*TESTO ESTRATTO*.
★ ★ ★ ★
Nome comune delle piante appartenenti al genere Tilia, il legno che se ne ricava e l’infuso con effetto diaforetico che viene preparato con i loro fiori.
Studi filogenetici condotti negli anni 1990 hanno permesso di includere le Tigliacee nella famiglia Malvacee appartenente all’ordine Malvali (➔). Il genere Tilia comprende molte specie arboree dell’emisfero boreale, con foglie a base cordata, spesso asimmetriche, e infiorescenze cimose su un lungo peduncolo, con il quale è concresciuta per metà una grande brattea fogliacea che favorisce la disseminazione; il frutto è una noce uniseminata. I fiori, molto profumati, sono ricercati dalle api; secchi, sono usati in medicina, in quanto contengono mucillagine e un olio essenziale. Numerose specie e varietà colturali si coltivano a scopo ornamentale per alberate nei viali e nei giardini. I semi contengono il 55% di un olio commestibile. L’essenza di t. si ricava saturando con cloruro sodico l’acqua di distillazione dei fiori freschi di alcune specie di t., estraendo con etere la parte oleosa che si separa dall’acqua, e facendo evaporare poi l’etere. È un liquido incolore, che sotto 17 °C si rapprende in una massa cristallina di consistenza butirrosa, contenente farnesolo. Dal legno di t. si ricava un legname bianco leggermente rosato, tenero, omogeneo, con pochi nodi, ma di breve durata e facilmente attaccato dai tarli. È impiegato per mobili, modelli da fonderia, tasti di pianoforte, matite, fiammiferi, pasta da carta ecc.; le fibre della corteccia si possono utilizzare per fabbricare stuoie e cordami.
★ ★ ★ ★
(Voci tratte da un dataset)
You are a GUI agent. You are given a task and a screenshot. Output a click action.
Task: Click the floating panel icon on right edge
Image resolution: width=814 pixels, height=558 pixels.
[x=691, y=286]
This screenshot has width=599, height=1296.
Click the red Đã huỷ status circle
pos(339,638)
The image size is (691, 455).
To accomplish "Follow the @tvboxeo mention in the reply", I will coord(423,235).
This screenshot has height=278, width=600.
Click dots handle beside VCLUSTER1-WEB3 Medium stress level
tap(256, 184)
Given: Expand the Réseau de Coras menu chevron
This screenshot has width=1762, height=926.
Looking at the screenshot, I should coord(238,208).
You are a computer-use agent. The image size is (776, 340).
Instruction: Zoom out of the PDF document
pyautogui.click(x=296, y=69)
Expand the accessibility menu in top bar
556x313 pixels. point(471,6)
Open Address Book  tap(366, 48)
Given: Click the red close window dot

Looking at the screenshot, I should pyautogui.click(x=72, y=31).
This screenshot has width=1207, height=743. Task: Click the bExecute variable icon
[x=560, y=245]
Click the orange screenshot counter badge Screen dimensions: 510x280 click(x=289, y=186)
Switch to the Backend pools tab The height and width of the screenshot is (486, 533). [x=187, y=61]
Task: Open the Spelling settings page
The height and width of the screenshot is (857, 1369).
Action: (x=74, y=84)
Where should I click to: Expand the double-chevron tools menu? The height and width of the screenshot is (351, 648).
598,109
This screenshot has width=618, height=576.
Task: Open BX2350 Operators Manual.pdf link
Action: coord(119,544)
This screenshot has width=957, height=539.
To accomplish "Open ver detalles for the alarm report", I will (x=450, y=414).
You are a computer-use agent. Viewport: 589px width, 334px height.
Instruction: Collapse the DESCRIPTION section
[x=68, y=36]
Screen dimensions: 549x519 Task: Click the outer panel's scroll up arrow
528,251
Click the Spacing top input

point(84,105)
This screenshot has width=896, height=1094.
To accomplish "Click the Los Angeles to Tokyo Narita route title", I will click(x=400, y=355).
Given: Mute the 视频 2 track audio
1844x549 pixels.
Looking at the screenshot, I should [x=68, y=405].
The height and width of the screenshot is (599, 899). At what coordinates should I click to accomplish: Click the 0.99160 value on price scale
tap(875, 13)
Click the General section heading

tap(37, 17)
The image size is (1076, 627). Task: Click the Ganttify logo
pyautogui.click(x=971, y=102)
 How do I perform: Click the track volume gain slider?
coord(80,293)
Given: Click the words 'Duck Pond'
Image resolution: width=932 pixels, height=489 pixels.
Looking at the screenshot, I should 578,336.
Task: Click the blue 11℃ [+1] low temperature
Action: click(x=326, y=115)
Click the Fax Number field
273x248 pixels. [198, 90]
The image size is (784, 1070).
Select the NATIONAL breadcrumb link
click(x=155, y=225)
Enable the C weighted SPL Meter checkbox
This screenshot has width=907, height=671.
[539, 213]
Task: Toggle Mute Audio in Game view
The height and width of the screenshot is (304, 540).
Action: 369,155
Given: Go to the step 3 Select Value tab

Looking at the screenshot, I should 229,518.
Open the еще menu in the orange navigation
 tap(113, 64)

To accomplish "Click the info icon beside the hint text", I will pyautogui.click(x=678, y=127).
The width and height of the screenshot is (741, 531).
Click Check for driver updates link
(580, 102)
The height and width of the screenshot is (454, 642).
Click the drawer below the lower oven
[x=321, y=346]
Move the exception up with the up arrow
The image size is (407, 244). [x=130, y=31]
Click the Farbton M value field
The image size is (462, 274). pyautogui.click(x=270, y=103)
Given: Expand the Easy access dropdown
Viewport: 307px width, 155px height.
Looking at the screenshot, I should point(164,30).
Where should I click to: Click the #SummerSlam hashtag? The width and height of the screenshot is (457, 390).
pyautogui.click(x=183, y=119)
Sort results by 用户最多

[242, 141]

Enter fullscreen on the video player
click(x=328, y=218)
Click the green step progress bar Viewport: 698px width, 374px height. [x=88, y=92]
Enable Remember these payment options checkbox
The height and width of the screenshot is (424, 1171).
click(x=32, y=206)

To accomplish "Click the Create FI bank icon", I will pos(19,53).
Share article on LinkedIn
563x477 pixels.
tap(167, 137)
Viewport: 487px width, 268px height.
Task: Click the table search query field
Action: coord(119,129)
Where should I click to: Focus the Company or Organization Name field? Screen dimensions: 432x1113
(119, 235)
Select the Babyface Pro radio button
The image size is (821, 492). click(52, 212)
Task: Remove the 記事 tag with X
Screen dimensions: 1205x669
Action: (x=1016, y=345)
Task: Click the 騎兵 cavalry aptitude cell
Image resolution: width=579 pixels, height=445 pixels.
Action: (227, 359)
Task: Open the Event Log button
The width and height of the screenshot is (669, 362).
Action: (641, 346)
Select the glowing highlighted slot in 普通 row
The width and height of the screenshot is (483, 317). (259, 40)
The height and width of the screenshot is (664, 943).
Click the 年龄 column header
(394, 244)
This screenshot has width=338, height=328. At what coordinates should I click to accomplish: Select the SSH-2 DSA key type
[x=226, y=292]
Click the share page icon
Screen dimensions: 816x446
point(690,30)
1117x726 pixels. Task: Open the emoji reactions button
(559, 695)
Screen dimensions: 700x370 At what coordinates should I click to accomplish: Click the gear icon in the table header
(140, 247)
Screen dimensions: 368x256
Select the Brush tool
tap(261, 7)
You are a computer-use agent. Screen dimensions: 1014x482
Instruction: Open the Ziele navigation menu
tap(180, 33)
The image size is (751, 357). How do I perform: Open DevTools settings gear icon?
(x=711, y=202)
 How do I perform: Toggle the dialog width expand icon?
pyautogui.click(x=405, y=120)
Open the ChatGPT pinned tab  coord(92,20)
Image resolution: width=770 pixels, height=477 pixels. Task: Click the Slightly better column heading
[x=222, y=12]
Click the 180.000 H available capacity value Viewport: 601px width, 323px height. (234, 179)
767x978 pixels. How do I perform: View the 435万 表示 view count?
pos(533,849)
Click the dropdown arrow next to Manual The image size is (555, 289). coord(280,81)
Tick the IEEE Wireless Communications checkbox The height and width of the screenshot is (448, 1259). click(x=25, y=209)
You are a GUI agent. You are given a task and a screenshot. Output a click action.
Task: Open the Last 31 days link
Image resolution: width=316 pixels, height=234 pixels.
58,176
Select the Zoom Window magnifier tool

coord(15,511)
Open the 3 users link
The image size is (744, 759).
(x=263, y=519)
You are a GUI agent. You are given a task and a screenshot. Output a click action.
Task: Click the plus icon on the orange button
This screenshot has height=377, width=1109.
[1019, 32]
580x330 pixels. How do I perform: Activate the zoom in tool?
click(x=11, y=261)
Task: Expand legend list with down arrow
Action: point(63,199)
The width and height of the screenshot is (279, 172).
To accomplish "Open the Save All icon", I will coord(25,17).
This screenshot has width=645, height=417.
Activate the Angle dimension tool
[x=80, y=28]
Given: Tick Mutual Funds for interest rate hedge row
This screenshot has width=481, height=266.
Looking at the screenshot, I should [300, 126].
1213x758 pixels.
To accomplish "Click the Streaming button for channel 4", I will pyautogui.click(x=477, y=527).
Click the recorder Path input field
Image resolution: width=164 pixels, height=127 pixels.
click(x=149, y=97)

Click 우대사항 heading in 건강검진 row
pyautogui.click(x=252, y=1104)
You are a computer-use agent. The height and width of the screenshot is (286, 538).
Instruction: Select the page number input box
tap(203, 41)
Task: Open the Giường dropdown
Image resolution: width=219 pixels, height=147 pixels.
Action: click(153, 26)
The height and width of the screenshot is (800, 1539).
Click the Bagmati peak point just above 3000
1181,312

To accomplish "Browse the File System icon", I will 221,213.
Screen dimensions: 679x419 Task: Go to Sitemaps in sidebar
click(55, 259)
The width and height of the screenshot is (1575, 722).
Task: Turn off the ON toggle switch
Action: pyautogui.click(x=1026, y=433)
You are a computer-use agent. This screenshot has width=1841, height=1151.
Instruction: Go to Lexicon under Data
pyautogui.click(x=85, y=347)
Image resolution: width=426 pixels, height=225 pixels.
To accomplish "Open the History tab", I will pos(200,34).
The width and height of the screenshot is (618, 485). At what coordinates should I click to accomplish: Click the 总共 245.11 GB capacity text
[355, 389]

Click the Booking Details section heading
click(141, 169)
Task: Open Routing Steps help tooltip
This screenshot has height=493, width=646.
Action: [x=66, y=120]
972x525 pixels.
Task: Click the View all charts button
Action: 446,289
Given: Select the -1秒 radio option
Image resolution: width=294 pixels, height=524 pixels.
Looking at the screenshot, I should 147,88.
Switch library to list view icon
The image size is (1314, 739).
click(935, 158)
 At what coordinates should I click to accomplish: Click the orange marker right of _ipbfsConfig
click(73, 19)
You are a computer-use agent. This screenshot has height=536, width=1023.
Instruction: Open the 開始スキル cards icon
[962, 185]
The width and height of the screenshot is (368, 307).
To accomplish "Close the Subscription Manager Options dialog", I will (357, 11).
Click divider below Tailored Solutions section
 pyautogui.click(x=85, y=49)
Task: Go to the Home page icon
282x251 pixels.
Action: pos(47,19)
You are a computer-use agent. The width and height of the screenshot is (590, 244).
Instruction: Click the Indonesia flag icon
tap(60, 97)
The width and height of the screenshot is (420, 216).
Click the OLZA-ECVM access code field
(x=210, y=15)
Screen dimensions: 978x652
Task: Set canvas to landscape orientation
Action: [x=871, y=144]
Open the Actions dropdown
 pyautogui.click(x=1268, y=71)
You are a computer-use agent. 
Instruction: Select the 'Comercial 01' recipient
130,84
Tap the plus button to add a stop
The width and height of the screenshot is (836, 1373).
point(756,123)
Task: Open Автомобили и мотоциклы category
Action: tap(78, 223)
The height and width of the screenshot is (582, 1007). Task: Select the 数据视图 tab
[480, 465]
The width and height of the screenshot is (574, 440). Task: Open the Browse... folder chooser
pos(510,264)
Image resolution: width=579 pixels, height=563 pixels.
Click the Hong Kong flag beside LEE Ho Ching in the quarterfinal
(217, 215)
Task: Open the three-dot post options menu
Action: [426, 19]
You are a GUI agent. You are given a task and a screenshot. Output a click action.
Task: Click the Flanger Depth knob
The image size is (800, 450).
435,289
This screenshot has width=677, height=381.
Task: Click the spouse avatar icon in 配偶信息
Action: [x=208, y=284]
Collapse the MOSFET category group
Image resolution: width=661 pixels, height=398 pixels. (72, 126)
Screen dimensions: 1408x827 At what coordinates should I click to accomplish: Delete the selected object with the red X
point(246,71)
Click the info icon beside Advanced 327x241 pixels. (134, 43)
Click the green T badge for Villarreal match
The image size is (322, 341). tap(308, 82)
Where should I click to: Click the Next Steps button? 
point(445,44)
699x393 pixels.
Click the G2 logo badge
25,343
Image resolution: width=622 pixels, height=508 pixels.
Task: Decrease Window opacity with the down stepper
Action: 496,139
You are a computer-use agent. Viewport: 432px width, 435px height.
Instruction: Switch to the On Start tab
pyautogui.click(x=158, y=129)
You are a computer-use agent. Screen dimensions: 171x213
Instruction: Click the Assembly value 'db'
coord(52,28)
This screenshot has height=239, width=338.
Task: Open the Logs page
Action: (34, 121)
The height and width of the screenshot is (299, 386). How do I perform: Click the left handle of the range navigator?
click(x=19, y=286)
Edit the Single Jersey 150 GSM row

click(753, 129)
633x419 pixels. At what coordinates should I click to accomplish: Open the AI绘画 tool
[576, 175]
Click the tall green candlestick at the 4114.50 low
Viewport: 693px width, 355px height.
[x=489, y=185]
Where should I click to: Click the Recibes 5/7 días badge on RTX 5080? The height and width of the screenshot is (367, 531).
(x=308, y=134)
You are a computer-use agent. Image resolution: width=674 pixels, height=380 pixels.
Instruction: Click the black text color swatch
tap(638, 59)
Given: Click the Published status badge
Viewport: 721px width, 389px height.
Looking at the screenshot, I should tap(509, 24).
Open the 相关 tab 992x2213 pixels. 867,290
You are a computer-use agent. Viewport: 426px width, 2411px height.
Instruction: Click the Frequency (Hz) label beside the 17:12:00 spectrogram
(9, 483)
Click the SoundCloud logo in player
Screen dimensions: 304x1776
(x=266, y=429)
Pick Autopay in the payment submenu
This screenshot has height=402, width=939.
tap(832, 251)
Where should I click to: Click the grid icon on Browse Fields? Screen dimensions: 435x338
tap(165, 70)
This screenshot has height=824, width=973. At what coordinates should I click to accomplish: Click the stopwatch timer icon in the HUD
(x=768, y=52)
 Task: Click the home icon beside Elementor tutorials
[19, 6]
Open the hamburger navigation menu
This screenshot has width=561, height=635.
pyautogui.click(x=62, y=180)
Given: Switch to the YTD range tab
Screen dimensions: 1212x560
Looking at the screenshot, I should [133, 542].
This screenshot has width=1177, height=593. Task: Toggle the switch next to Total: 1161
★ ★ ★ ★
*CONSEGNA*. Per favore, continua il testo sul tiglio a partire dalla sua ultima frase.

*RISPOSTA FINALE*.
Si chiamano t., per estensione, le fibre anche di altre piante legnose o erbacee (per es. canapa, lino). Nell’industria tessile, sotto la denominazione di t. lungo si indicano i fiocchi di fibre ottenuti con l’operazione di pettinatura; si denomina invece lunghezza di t. un indice caratteristico delle fibre vegetali che ne precisa l’idoneità alla filatura e corrisponde circa alla lunghezza media delle fibre lunghe.